Resolution: Worktree is on milestone/M001 branch, independent of main. Manual main commits don't affect the worktree. At squash-merge time, git merge --squash handles the divergence normally. If there's a conflict, it's resolved once.

Metrics

Before (Current)

Metric Value
Merge/conflict/branch code 770+ lines across 4 files
Merge-related test files 11 files
Branch types 4 (main, milestone/, sf//, worktree/)
Merge strategies 3 (--no-ff, --squash, conflict resolution)
Dispatch unit types with merge logic 2 (complete-slice, fix-merge)
Isolation modes 2 (branch, worktree)
Doctor git checks 4

After (Proposed)

Metric Value
Merge/conflict/branch code ~50 lines (simplified mergeMilestoneToMain only)
Merge-related test files 3-4 files (rewritten)
Branch types 2 (main, milestone/*)
Merge strategies 1 (--squash)
Dispatch unit types with merge logic 0
Isolation modes 1 (worktree)
Doctor git checks 3-4 (simplified)

Net Impact

  • ~720 lines deleted (net, after simplified replacements)
  • ~7 test files deleted or consolidated
  • 2 branch types eliminated
  • 2 merge strategies eliminated
  • 1 dispatch unit type eliminated (fix-merge)
  • 1 isolation mode eliminated (branch)
  • 0 merge conflicts possible within a worktree

Dependencies

  • M001 (Memory Database): The SQLite database (sf.db) must remain gitignored. The M001/S02 importer layer rebuilds it from tracked markdown. This PRD's .gitignore update explicitly ignores sf.db.

  • PR #487: Must be closed. The resolveMainWorktreeRoot approach (sharing .sf/ across worktrees) contradicts tracked-artifact architecture.

Open Questions

  1. Squash vs --no-ff for milestone→main merge?
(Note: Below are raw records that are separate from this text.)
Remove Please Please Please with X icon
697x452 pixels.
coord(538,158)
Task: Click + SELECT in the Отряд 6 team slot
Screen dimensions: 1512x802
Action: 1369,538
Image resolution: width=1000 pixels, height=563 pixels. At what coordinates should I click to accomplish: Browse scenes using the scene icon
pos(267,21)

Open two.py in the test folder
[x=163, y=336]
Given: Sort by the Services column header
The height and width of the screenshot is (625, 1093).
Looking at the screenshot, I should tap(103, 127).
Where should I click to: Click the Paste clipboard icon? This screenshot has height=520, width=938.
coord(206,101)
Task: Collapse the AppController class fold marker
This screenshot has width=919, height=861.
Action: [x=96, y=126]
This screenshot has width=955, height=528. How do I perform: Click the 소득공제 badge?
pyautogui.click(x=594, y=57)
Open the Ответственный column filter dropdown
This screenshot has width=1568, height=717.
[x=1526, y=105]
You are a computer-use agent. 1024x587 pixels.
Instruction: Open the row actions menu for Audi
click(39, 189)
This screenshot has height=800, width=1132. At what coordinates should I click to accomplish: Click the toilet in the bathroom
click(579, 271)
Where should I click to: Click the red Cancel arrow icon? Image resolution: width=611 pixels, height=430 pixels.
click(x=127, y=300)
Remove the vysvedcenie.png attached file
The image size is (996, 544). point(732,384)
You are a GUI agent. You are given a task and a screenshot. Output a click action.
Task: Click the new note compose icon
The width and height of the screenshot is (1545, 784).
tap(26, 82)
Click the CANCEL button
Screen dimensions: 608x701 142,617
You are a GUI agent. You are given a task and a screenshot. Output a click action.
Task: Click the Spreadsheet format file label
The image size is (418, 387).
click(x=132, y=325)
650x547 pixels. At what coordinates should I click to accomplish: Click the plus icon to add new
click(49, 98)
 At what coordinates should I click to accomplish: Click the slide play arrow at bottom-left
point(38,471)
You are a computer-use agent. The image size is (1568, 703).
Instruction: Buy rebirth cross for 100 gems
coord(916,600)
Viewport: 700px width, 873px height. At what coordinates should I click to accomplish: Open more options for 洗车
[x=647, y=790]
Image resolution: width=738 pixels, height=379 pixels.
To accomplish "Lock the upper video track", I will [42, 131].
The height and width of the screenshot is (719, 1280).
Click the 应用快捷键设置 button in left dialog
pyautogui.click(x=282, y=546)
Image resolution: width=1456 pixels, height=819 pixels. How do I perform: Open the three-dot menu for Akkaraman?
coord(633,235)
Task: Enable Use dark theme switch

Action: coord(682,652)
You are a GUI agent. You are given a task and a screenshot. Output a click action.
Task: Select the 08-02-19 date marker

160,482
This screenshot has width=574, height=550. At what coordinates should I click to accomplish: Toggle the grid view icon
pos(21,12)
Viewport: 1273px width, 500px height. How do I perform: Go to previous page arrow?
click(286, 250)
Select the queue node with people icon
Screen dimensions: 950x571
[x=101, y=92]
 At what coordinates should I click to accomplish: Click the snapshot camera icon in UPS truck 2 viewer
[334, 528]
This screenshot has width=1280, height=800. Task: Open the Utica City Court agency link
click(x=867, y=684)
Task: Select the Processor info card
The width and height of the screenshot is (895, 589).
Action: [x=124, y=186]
Squash gives clean history on main but loses bisect granularity. --no-ff preserves granular commits but clutters main. Current proposal: squash (matching existing behavior), with option to preserve milestone branch for debugging.

  2. Should worktrees/ move outside .sf/? Having worktrees inside .sf/ creates a nesting-doll pattern (worktree contains .sf/ which is inside .sf/worktrees/). Relocating to .sf-worktrees/ or ~/.sf/worktrees/<repo-hash>/ is cleaner but changes the filesystem layout. Recommendation: defer, address separately if it causes issues.

  3. Pre-flight rebase automation? Before milestone→main squash-merge, should SF automatically git rebase main? Gemini recommends yes. Risk: rebase can fail with conflicts, adding a code path. Recommendation: implement as a doctor check ("milestone branch is behind main by N commits") with manual resolution, automate later if needed.